Fittingly timed considering Canada's conservative government's introduction of the hated Bill C-30, Daniel Espinosa's new action flick Safe House presents a young CIA agent tasked with delivering a rogue fugitive possessing private governmental information to an undisclosed location in order to bring him to justice.
For agent Matt Weston (Ryan Reynolds), it's an opportunity to demonstrate his prowess and procure a more invigorating post.
For longtime fugitive (and former CIA agent) Tobin Frost (Denzel Washington), it's all just par for the course.
Frost has in his possession a file implicating several international intelligence agents in criminal activities. A mercenary by the name of Vargas (Fares Fares) seeks to pry it from his cold dead hands. Seeing nowhere to run, Frost turns himself in at an American Embassy in South Africa. He's taken to be interrogated at a safe house in Cape Town of which Weston is the "housekeeper." Vargas comes calling shortly thereafter, leaving Weston and Frost wondering which CIA agent coughed up the whereabouts of their hidden location as they frantically escape.
Into the unknown.
The film's anti-warrantless-police-online-surveillance agenda is highlighted during one of the chase scenes. Frost and Weston are fleeing Vargas and his men on the rooftops of a quiet shantytown. Some of the roofs aren't particularly sturdy and can't withstand the shock of the sudden tumultuous weight. Thus, as people simply try and enjoy their private life, mercenaries, fugitives, and intelligence agents come crashing unannounced into their homes, and then leave quickly, after having obtrusively disrupted their lives, in the pursuit of disparate self-serving agendas.
How does this relate to the ways in which Canada's conservative government has labelled environmentalist groups opposed to the development of the Northern Gateway pipeline as radicals within Canada and Bill C-30?
Well, it's cheaper to operate a mine/engage in oil and gas exploration/build a pipeline if you don't have to worry about reclaiming the land or behaving responsibly. But if you don't responsibly reclaim the land you create a toxic mess that leaves the area uninhabitable while people continue to live there. If you introduce a toxic substance into an ecosystem it has a lasting toxic effect.
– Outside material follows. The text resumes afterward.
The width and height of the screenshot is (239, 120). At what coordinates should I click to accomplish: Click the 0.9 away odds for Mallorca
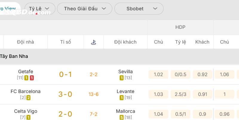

Environmentalist groups seek to mitigate this effect so that such lands remain habitable and their drinking waters aren't irreparably polluted. If you are an environmentalist who has been labelled a radical by the government (as opposed to being labelled a responsible citizen who simply wants to have access to clean drinking water and doesn't want to have to clean up an industrial mess for the next century or so), whose to stop the police from monitoring your productive conscientious online activity and demonizing the sights you visit?
Demonizing is a strong word but so is radical and labelling environmentalist groups critical of the Northern Gateway pipeline development as radical is a form of demonizing, especially considering that a percentage of our elected opposition members of parliament are critical of the Northern Gateway pipeline, therefore I don't think I'm taking too much of a leap in thinking the police, through invasively monitoring your online activity after the passage of Bill C-30 because you are an environmentalist radical, can then take the next step of demonizing you within your community (hypothetically, some shitty anti-environmentalist law is passed after the passage of Bill C-30 [The Economic Stewardship Bill or something], it isn't debated in the House of Commons so media coverage is minimized, people aren't provided with the facts concerning the law and after someone breaks it they simply think that person's broken the law and are therefore a problem, the police having arrested the individual after monitoring their online activity without a warrant and discovering that by visiting a specific targeted sight they have engaged in radical illegal activity. They arrest that person, local media picks up on it, they are demonized within their community).
You think this is ridiculous? I repeat, labelling environmentalists critical of the Northern Gateway pipeline development as radicals is ridiculous, throughly undemocratic, and grossly irresponsible. Simply because they wanted to mitigate the environmental impact of industrial activity in their country in order to live a healthier life.
Environmentalists want jobs too and understand the necessity of mining and oil and gas exploration. They just want to ensure that it's done responsibly. The reason we have an environmental lobby is that these activities were not undertaken responsibly for centuries. It is not radical to believe that they will suddenly be responsibly undertaken without the influence of an environmentalist lobby.
In Safe House, Weston turns the situation around and releases Frost's file to the media who then begins to vilify the intelligence agents/governmental representatives mentioned within. Unfortunately, this ending indirectly supports Bills such as Bill C-30. Here we have a situation where invading the privacy of several organizations and making their private information public has positive results. By creating such a situation and making it seem cathartic, Safe House sinisterly supports the intrusive agendas of those seeking to freely invade our privacy and monitor our online activity by 'subliminally advertising' an example which motivates the invasion of privacy.
Although the roof crashing chase was a nice diversion.